Convert the lines of the listing below into a JSON list of strings, one string per line and no blank lines, starting at the line that contains "Task: Click the red-green" and ending after the line that contains "[1766, 413]".

:: Items ::
+ + + + +
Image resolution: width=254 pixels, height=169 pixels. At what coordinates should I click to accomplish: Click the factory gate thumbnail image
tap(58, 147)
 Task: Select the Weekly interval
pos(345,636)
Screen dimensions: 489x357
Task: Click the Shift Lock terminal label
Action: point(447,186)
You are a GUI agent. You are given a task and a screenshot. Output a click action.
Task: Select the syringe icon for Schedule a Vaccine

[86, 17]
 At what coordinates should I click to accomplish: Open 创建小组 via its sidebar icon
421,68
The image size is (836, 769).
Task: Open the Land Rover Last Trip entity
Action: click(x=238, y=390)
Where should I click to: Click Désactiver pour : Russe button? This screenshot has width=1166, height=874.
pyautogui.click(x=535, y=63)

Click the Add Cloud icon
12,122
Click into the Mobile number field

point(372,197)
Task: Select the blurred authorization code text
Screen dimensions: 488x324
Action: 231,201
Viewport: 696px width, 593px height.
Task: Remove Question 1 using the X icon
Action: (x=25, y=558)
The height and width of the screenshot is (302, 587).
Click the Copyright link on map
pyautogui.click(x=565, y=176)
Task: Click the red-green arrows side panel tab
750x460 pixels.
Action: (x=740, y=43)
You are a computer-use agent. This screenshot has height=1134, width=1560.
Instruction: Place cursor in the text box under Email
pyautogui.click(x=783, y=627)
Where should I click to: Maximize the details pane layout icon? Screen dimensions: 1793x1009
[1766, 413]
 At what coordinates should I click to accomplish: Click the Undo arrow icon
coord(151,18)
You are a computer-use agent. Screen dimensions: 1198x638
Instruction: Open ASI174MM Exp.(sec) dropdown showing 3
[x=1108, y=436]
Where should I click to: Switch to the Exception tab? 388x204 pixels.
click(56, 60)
+ + + + +
:: Full response ::
[
  "Task: Click the red-green arrows side panel tab",
  "750x460 pixels.",
  "Action: (x=740, y=43)",
  "You are a computer-use agent. This screenshot has height=1134, width=1560.",
  "Instruction: Place cursor in the text box under Email",
  "pyautogui.click(x=783, y=627)",
  "Where should I click to: Maximize the details pane layout icon? Screen dimensions: 1793x1009",
  "[1766, 413]"
]